The excellent mix of sinewy riffs and teasing harmonies of The Ground Floor raises levels next, its inventive blend of incendiary guitars and smouldering harmonies against effected vocals and stirring rhythms an impacting brisk encounter to lick the lips over. It has a rawer more intense presence which marks the beginning of an unveiling of diversity to band and songwriting, soon emphasized by the emotive My Final Plea with its impassioned expression and tender keys. The song holds its shadows close whilst lighting its path with slivers of melodic caresses and heated charm, evolving into a blaze of fervid guitar play at its climax.

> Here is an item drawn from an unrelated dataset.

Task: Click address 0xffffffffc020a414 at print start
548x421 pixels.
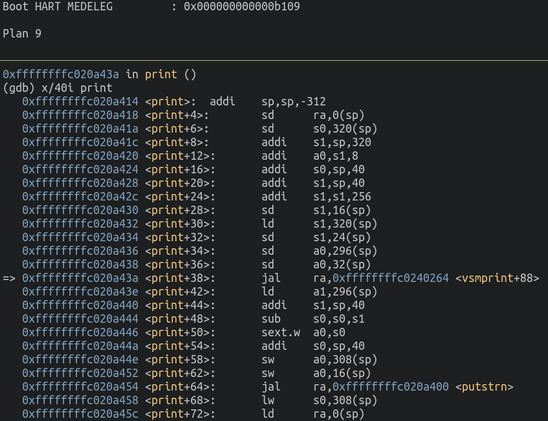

Consisting of fifteen inventive and superbly crafted songs the album is a constant pleasure with its greatest heights coming in the irresistible Twisted Flame, the heaviest song on the release with its forceful riffs and prowling energy even in the mellower melodic moments, the equally compelling track The Impossible Story, and My Desperation. The second of the three has a classic rock gait to its excellent body of inventive sounds whilst the last is another passional feast of heart and what feels like personal relevance to the band such the potent delivery and expression.

The classic rock seeded sounds return in Hero Soldier and the closing Springsteen like Against The Natural Order for satisfying and enjoyable results though neither song manages to match some of the other tracks mentioned but again they show the accomplished variety of the album. They are certainly despite their strengths found wanting up against the best track on the album, Compel To Be Pure.  Starting with sound bites discussing mental illness over an impacting emotional piano, the track erupts into a punchy slice of rock with fervent guitars and thumping rhythms. It moves into an exquisite mix of the still inciting piano, acute lyrics, and challenging vocals before thrilling further with feistier rhythms and sizzling guitars combining to offer an anthemic treat in exchange for a defined ardour its way.

The New Enlightenment is a tremendous album which all rock fans should take the opportunity to explore and immerse within, its triumphant sounds and large textures an inspiring joy. One can only hope it does not take Rayne so long to follow it up.